La Costituzione, con i suoi principi, è attuale.
Lo è quando ci indica di non tapparci occhi e orecchie, di non sottovalutare i fenomeni di razzismo, di violenza contro persone perché diverse per colore della pelle, religione, sesso.
Al di là di tutto il resto – che occorre venga subito accertato – è non solo indegno ma agghiacciante che a Parma su un fascicolo della Polizia Municipale venga scritto “negro”.
La Costituzione è attuale quando ci sollecita a non arrenderci di fronte al riarmo di tanti paesi, alla corsa che è ripresa alla diffusione delle armi nucleari, ai tanti conflitti che ancora insanguinano il mondo, allo spreco ingiusto di risorse che servirebbero per vincere la fame, la povertà, la sfida del clima e dell’ambiente.
La Costituzione è attuale quando ci indica la scelta senza alternative della legalità e ci chiede un impegno contro la criminalità organizzata, perchè mafia, camorra, ‘ndrangheta, siano – come è possibile – sconfitte e debellate.
Voglio salutare il Sindaco di Gela, con noi a questa manifestazione, e ringraziarlo per il suo impegno in prima fila contro la mafia; così come voglio ringraziare i magistrati, le forze dell’ordine, i cittadini e soprattutto i giovani che sono impegnati su questo fronte.
La Costituzione è attuale quando afferma che il mercato, l’economia non sono divinità assolute di questo nostro tempo, ma devono essere sottoposti a regole, perché il fine è la persona, la sua dignità e promozione. E nel cambiare degli strumenti con i quali realizzarle resta un dovere quello di assicurare uguali opportunità a tutti i cittadini.
La Costituzione è attuale quando ci parla di democrazia, di centralità del Parlamento, cuore del sistema della rappresentanza, del ruolo delle istituzioni regionali e locali.
In questo campo, è vero, occorrono riforme.
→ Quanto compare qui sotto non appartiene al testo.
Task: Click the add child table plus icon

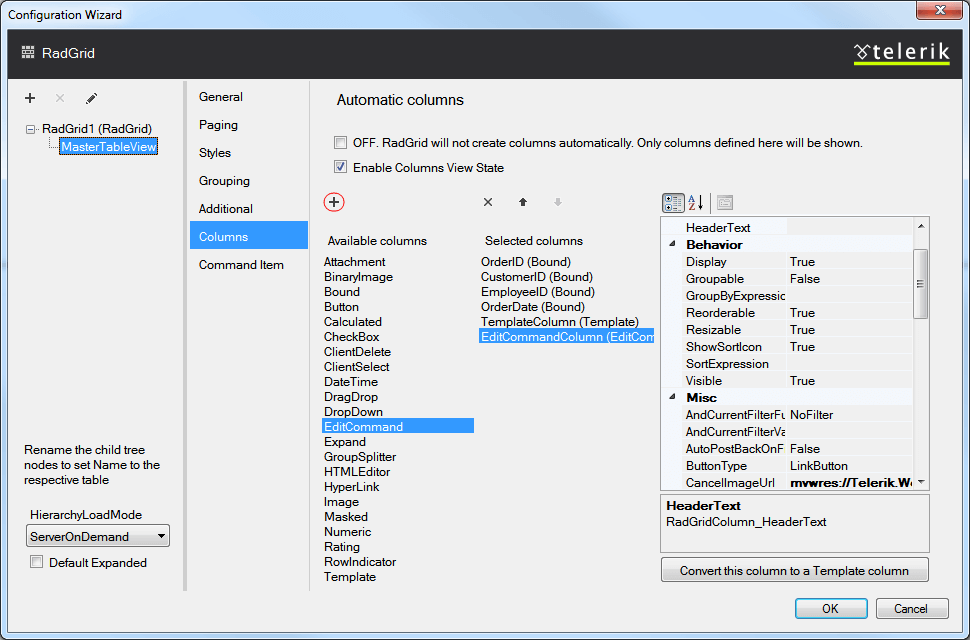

Sono urgenti. Devono essere realizzate con uno schieramento ampio, non dalla sola maggioranza del momento.
La Costituzione è dei cittadini italiani, non della sinistra o della destra.
È giusto differenziare i compiti di Camera e Senato; è giusto ridurre il numero dei parlamentari; è giusto rafforzare insieme il ruolo dei governi, che devono però restare di tipo parlamentare.
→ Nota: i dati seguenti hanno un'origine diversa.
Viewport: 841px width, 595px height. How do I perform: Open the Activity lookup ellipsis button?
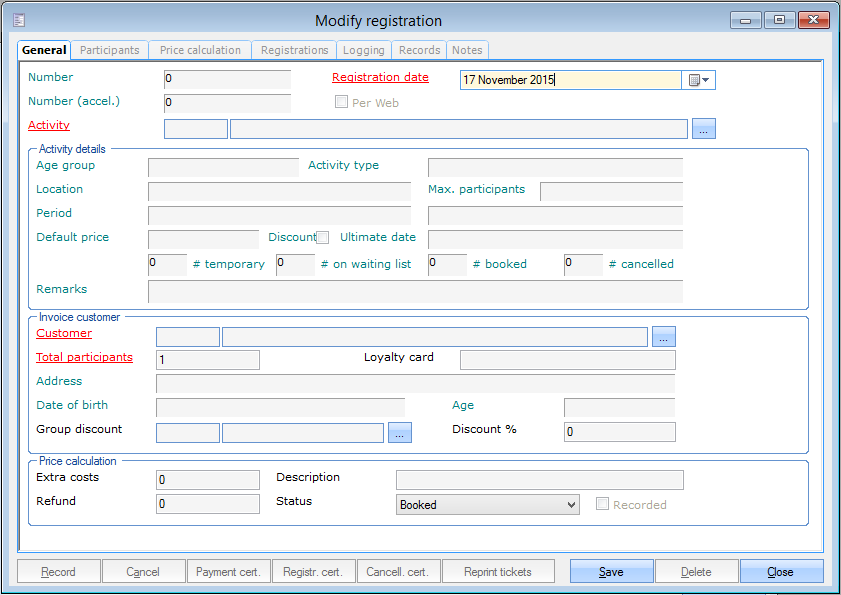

Comuni, Provincie e Regioni devono assolvere funzioni accresciute, avere una più ampia autonomia e responsabilità finanziaria. Non abbiamo paura a parlare di federalismo ma federalismo è solidarietà, più forte coesione del Paese, non sua divisione. Mai ci presteremo ad uno smembramento della nostra patria. Mai. Il compito è quello di rendere l’Italia protagonista della costruzione dell’Europa, non quello di tornare agli staterelli dell’Ottocento.
Anche le leggi elettorali devono essere cambiate, non a colpi di maggioranza ma con una grande e trasparente convergenza: si tratta delle regole per la Casa comune; devono garantire – a differenza di quanto accade oggi – che i cittadini scelgano con il voto le maggioranze di governo, ma al tempo stesso le donne e gli uomini che li rappresenteranno in Parlamento.
E devono consentire che intanto alle elezioni amministrative votino anche gli immigrati che da anni vivono legalmente in Italia e sono ancora privati della pienezza dei diritti di cittadinanza.
Vogliamo una democrazia capace di fare partecipare e di saper prendere decisioni.
Queste innovazioni sono del tutto coerenti con la Costituzione: anzi consentono di farla vivere con più efficacia nel presente.
Piero Calamandrei – lo cito ancora – diceva: “la Costituzione non è una macchina che una volta messa in moto va avanti da sé. La Costituzione è un pezzo di carta, lo lascio cadere e non si muove. Perché si muova bisogna ogni giorno rimetterci dentro il combustibile. Bisogna metterci dentro l’impegno…, la propria responsabilità… Per questo una delle offese che si fanno alla Costituzione è l’indiffernza alla politica…”.
Queste sue parole ci impongono una riflessione.
Cosa stiamo facendo, cosa abbiamo fatto per diffondere l’impegno necessario a far vivere la Costituzione, a rinnovare generazione dopo generazione l’adesione ai suoi valori?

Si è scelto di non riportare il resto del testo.